SOURCE TEXT:
┄┄┄┄┄┄┄┄┄┄
We know from Scripture that the heart is deceitful. So we should EXPECT folks to get into financial trouble, and expect them to be very good at rationalization. The way to keep them from falling, then, is to work on the third side of the Fraud Triangle: opportunity. Here, the church made the classic mistake of letting an unsupervised person handle the cash and keep the books. In 2016, according to the writeup, the church appointed a collection counting group and a bank reconciliation clerk, who discovered the problem.
How To Prevent This From Happening At Your Church
- Don’t let one person have access to the assets (cash, checkbook, wire transfer) AND keep the books.
- Have two (or more) people count the collection, and send copies of their tally sheets and the deposit slip to the treasurer and the audit committee immediately. One can use a cell phone to send a snapshot. By doing this, the numbers go several places and will be checked later against what the bank received.
- Have the bank statements sent to the pastor or other senior staffer first, for a smell-check. Then they go to the bookkeeper for reconciliation. Here, the church added a clerk who ONLY did the reconciliations – a great idea. (They added her having only a suspicion of the problem: she was the one who uncovered the case.)
- Establish an audit committee to verify everything. Here, nobody but the treasurer ever saw the bank statements. And when demanded of him, the treasurer presented forged bank statements to the board.
┄┄┄┄┄┄┄┄┄┄
ENTRIES SHOWN:
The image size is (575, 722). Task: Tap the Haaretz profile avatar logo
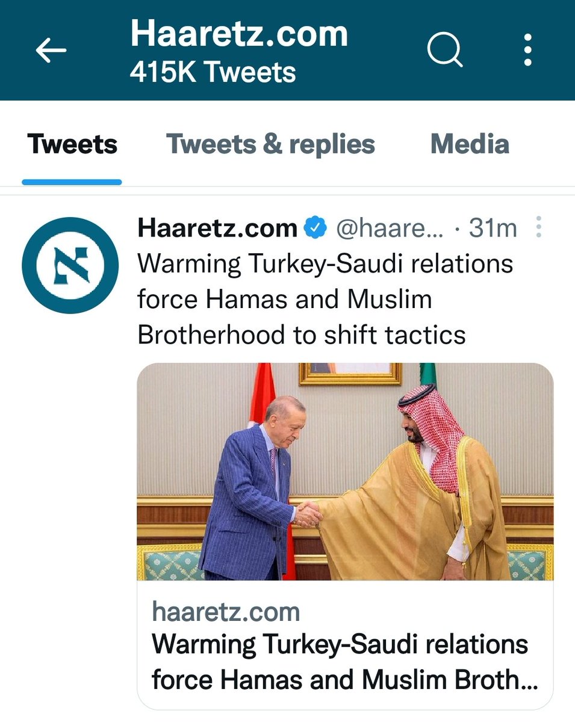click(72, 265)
┄┄┄┄┄┄┄┄┄┄
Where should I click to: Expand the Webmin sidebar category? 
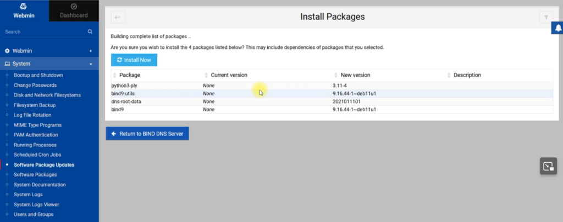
┄┄┄┄┄┄┄┄┄┄
TASKS TO PERFORM:
1) Using the church fraud passage, explain why the counters should immediately send copies of their tally sheets and the deposit slip to the treasurer and the audit committee.
2) Transcribe the church fraud passage between "How To Prevent" and "the bank received.", inclusive.
3) According to the church fraud passage, what did the treasurer present to the board when they demanded the bank statements?

IN RESPONSE:
1) Sending the copies right away means the numbers go to several places. Those figures can later be checked against what the bank actually received.

2)
How To Prevent This From Happening At Your Church
- Don’t let one person have access to the assets (cash, checkbook, wire transfer) AND keep the books.
- Have two (or more) people count the collection, and send copies of their tally sheets and the deposit slip to the treasurer and the audit committee immediately. One can use a cell phone to send a snapshot. By doing this, the numbers go several places and will be checked later against what the bank received.

3) He presented forged bank statements.